I = lim (n → ∞) R = lim (n → ∞) c*∑ (j=1,n) f(c_j)(x_j - x_j-1) =

= c*lim(n → ∞) ∑ (j=1,n) f(c_j)(x_j - x_j-1) = c*∫ (b,a) f(x)dx

QED

Lemma 3: Interval Union Property

If a is less than c is less than b, then:

∫ (a,b) f(x)dx = ∫ (c,a) f(x)dx + ∫ (b,c) f(x)dx

Proof:

(1) Let R₁ = Riemann sum for f(x) on the interval [c,a] with Partition P₁ and a set S₁ of arbitrary points in each subinterval [See Definition 2, here for definition of Riemann sum]

(2) Let R₂ = Riemann sum for f(x) on the interval [b,c] with Partition P₂ and a set S₂ of arbitrary points in each subinterval [See Definition 2, here for definition of Riemann sum]

(3) Let S = S₁ ∪ S₂

(4) Let P = P₁ ∪ P₂

(5) Let x_1,i be the set of intervals that make up P₁ [See Definition 1, here for definition of partition]

(6) Let x_2,i be the set of intervals that make up P₂ [See Definition 1, here for definition of partition]

(7) Since a is less than c which is less than b, we have:

a=x_1,0 less than x_1,1 less than ... less than x_1,n=c=x_2,0 less than x_2,1 less than ... less than x_2,n = b

(8) From this, we can see that P is a partition on [a,b] (See Definition 1, here for definition of partition)

(9) Since S₁ is a set of arbitary points in each subinterval on [a,c] and S₂ is a set of arbitrary points in each subinterval on [b,c], it follows that S is set of arbitrary points on [a,c] [See Definition 2, here on Riemann sum]

(10) So, R is a Riemann sum since it is defined on [a,c] using a partition P and a set S of arbitrary points in each subinterval.

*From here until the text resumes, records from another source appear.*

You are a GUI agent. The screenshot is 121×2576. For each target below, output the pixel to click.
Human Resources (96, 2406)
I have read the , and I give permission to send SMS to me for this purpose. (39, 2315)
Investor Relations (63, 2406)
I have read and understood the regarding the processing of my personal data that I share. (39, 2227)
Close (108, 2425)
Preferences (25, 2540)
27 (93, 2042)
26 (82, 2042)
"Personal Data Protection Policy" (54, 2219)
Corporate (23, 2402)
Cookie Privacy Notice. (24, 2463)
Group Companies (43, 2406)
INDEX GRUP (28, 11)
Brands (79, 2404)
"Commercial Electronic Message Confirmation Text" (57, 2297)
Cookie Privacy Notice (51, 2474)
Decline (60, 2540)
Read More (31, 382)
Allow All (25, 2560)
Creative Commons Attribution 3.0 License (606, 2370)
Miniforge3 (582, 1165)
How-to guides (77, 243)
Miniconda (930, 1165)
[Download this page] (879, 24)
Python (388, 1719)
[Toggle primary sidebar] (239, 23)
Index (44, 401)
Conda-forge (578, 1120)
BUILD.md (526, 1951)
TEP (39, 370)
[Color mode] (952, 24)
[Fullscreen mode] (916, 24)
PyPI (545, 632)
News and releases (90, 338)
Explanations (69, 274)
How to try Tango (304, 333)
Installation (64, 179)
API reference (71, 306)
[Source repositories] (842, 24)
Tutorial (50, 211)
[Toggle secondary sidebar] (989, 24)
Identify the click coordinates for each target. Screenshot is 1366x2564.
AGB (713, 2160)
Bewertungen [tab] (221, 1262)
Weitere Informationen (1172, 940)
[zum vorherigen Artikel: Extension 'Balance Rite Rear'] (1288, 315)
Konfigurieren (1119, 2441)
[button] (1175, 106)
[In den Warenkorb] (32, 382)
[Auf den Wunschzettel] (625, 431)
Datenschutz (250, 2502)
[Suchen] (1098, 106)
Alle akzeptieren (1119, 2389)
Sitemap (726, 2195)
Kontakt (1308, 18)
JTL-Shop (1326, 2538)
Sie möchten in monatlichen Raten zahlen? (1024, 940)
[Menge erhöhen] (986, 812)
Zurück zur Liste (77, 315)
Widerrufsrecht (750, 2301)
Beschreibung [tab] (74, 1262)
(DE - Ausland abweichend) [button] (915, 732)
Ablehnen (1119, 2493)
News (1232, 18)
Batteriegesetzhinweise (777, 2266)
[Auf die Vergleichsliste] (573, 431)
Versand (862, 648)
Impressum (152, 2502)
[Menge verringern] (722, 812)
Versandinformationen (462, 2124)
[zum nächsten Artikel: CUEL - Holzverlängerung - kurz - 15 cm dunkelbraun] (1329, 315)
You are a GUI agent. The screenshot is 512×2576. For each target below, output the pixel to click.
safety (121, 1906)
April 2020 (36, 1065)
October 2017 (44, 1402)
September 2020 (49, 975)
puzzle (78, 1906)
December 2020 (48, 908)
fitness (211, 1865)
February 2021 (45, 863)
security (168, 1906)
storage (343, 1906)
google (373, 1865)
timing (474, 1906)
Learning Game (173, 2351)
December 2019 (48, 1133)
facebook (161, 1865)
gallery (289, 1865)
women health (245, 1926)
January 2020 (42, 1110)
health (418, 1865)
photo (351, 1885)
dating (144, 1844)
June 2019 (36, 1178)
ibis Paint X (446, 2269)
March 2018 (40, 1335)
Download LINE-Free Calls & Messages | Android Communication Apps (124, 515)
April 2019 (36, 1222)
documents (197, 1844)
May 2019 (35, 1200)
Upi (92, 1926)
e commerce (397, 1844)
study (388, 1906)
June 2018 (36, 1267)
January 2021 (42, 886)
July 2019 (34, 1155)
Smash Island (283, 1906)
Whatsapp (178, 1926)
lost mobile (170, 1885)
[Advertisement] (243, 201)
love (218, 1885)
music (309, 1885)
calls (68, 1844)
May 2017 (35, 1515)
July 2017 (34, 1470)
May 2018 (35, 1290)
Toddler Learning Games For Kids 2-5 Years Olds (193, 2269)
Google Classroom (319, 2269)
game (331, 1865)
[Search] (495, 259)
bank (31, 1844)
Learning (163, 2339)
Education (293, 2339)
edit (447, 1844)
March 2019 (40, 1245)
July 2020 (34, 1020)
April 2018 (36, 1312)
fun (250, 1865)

(11) Since f(x) is continuous, we know that R, R₁, and R₂ have limits (that is, their integrals exist. (See Theorem, here)

(12) Therefore, it follows that:

lim (n → ∞) R = lim (n → ∞)R₁ + lim(n → ∞) R₂

which using the definition of definite integrals in terms of Riemann sums (see Definition 5, here) gives us:

∫ (a,b) f(x)dx = ∫ (c,a)f(x)dx + ∫ (b,c) f(x)dx.

QED

Lemma 4: Comparison Property

If m ≤ f(x) ≤ M for all x in [a,b], then:

m(b - a) ≤ ∫ (b,a) f(x)dx ≤ M(b-a)

Proof:

(1) Let m be ≤ minimum of f(x) on [a,b] (See Theorem, here for proof of the existence of the minimum)

(2) Let M be ≥ maximum of f(x) on [a,b] (See Lemma 3, here for proof of the existence of the maximum)

(3) For any partition P on [a,b], m(b-a) ≤ L(P) [Since L(P) = min of f(x) on [a,b], see Definition 2, here]

(4) Likewise, M(b-a) ≥ U(P) [Since U(P) = max of f(x) on [a,b], see Definition 2, here]

(5) Since L(P) ≤ I ≤ U(P) [See Lemma 1, here], we have:

m(b-a) ≤ L(P) ≤ I ≤ U(P) ≤ M(b-a)

QED

References

• Edwards & Penney, Calculus and Analytic Geometry